Toczył pan walki uświadamiające?
Z rolnikami nie rozmawia się łatwo. Rolnik gospodarujący na swoim nie widzi swojego wkładu w globalną, regionalną czy nawet lokalną przyrodę. Jeżeli rolnicy się w jakikolwiek sposób przejmują, to raczej estetyczno-sentymentalnie, typu: "w tej rzece łowiłem kiedyś ryby, tu się kąpałem, było jezioro, ale wyschło". Uświadomienie sobie jednak, że ten jego kawałek przestrzeni ma znaczenie dla zachowania przyrody, dla ginących gatunków czy dla tego, w jakim świecie będą żyły przyszłe pokolenia, jest trudne. Jako naukowcy staramy się popularyzować korzyści płynące z bagien i mokradeł.
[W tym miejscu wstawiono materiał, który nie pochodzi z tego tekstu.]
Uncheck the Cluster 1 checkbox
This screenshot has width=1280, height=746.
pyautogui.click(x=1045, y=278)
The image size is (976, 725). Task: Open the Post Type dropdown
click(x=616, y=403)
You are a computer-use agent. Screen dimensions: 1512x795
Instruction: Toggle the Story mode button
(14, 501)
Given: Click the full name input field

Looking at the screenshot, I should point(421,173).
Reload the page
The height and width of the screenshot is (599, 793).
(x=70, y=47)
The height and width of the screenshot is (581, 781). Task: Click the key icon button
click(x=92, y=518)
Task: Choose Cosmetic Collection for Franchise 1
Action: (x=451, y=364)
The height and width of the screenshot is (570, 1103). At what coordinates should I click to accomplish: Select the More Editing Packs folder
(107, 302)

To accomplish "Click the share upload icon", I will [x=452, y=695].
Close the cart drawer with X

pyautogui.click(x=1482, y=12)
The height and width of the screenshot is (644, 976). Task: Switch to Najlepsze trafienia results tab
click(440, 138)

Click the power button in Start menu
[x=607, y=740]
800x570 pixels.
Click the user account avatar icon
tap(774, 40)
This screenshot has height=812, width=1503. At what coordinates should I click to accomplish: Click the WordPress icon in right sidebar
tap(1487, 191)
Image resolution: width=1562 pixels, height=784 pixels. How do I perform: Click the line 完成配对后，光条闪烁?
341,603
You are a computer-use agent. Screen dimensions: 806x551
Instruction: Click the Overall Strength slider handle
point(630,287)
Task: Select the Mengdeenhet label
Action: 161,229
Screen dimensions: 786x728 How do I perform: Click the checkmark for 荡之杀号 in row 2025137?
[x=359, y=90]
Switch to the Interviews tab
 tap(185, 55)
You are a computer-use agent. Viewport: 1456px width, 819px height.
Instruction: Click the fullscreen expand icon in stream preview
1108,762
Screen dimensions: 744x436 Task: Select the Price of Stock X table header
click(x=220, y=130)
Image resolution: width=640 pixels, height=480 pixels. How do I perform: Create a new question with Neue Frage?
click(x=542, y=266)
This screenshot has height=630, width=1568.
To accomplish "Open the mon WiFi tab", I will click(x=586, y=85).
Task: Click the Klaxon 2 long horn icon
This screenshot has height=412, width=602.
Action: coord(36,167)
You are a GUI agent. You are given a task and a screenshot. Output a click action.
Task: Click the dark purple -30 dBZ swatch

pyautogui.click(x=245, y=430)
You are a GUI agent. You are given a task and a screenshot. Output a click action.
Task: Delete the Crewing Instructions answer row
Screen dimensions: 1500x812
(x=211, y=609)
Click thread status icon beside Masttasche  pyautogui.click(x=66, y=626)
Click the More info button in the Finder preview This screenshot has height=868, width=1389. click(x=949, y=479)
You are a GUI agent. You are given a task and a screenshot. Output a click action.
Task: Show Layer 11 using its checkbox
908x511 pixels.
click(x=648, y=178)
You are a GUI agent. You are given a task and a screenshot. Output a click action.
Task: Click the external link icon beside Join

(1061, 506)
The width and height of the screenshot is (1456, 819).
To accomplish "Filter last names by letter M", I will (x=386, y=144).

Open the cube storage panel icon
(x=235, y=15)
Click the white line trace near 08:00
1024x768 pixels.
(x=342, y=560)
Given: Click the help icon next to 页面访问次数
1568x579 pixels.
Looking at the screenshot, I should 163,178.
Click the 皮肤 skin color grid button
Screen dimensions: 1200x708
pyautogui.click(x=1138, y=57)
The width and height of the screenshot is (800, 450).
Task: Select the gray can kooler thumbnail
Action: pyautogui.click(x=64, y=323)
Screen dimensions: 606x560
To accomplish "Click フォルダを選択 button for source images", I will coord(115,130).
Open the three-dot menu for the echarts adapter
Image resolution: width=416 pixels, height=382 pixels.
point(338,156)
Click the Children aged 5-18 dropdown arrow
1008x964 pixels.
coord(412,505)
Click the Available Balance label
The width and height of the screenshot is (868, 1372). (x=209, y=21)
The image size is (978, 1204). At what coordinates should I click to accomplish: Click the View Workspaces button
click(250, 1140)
Żeby ludzie przestali utożsamiać bagno z nieużytkiem albo z miejscem, w którym rycerza wciągało na dno razem z koniem?
Myślę, że ta tajemniczość, niezwykły, czasami kryminalny nastrój w bagnie można przecież bez śladu utopić ciało - dzikość, niedostępność, tajemnica, to dobre preteksty, żeby bagna polubić. Wszyscy nam mówili, że się nie da, że społeczeństwo kojarzy mokradła z wiedźmami i diabłami, z malarią, komarami i innymi paskudztwami.
Okazuje się jednak, że jest klimat na sympatię do bagien. Od kilkunastu lat na Wydziale Biologii Uniwersytetu Warszawskiego organizujemy Światowy Dzień Mokradeł. Zawsze w okolicach 2 lutego, rocznicy podpisania Konwencji Ramsarskiej, czyli międzynarodowego porozumienia z 1971 roku o ochronie mokradeł. 20 lat temu wraz z grupą przyjaciół założyliśmy stowarzyszenie w celu ochrony mokradeł. Zajęliśmy się na początek mazowieckim torfowiskiem o wdzięcznej nazwie Całowanie. Ktoś wtedy wymyślił, żeby nasze stowarzyszenie nazywało się CMOK - bo to dźwięk całowania, ale także odgłos kalosza wyciąganego z bagna - co rozwijaliśmy jako Chrońmy Mokradła. Po latach zmieniliśmy nazwę na Centrum Ochrony Mokradeł,ale skrót pozostał. Próbujemy popularyzować wiedzę o mokradłach zarezerwowaną wcześniej tylko dla przyrodników pasjonatów i wydaje mi się, że robimy to z powodzeniem.